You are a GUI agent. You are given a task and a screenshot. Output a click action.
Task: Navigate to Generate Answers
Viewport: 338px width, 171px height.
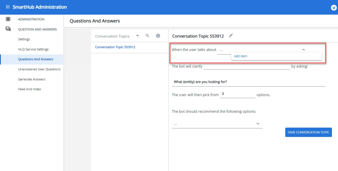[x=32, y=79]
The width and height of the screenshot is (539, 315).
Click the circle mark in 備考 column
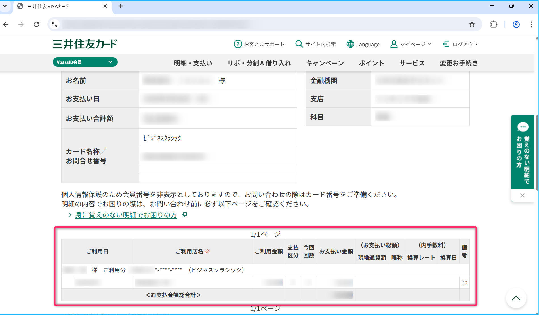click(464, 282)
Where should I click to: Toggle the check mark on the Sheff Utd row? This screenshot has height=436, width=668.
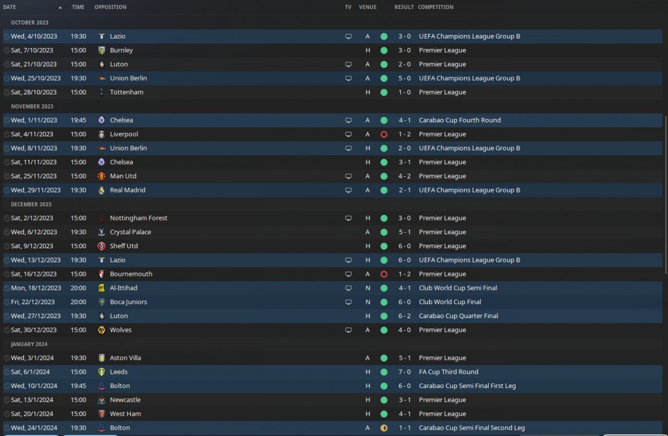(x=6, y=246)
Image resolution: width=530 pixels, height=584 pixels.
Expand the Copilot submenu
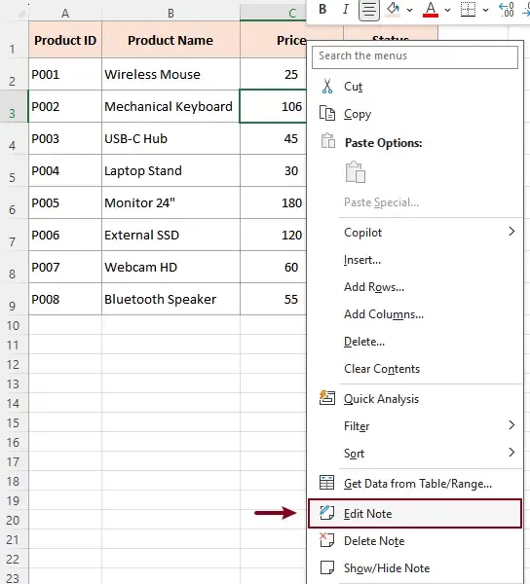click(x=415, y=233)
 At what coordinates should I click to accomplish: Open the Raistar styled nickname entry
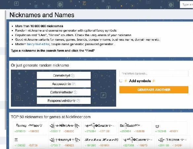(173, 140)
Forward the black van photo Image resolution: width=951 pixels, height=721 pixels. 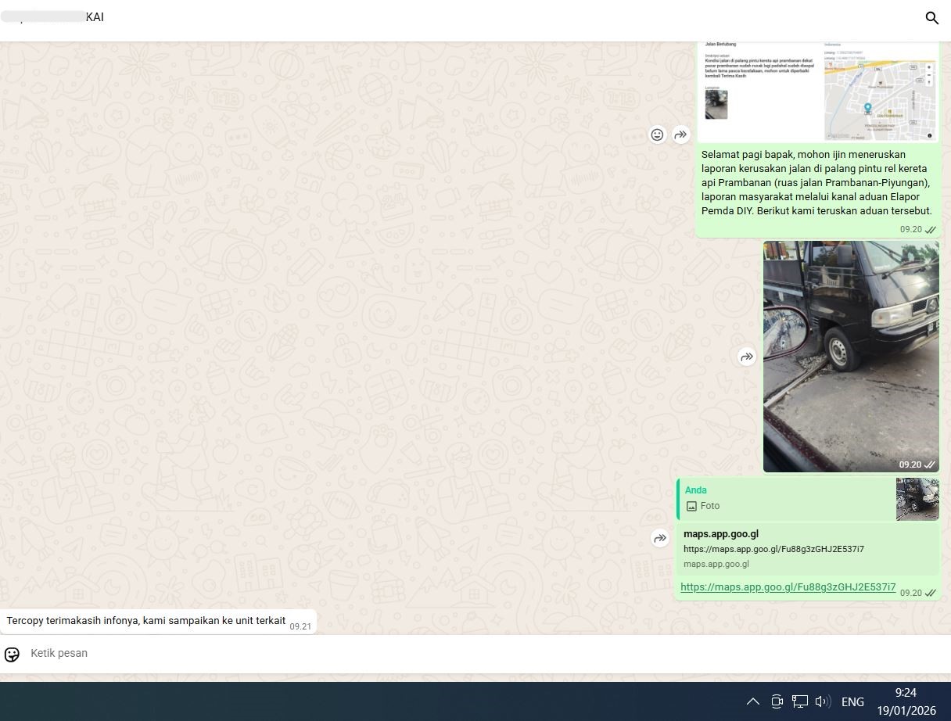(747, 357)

□ □ □ □ □

TASK REQUIREMENTS:
Find each line of the material above that contains the word "should", and copy those lines in full.

ANSWER TO THE PROBLEM:
Where should I click to: Toggle the check mark on the Sheff Utd row? This screenshot has height=436, width=668.
 At what coordinates should I click to accomplish: Open the Raistar styled nickname entry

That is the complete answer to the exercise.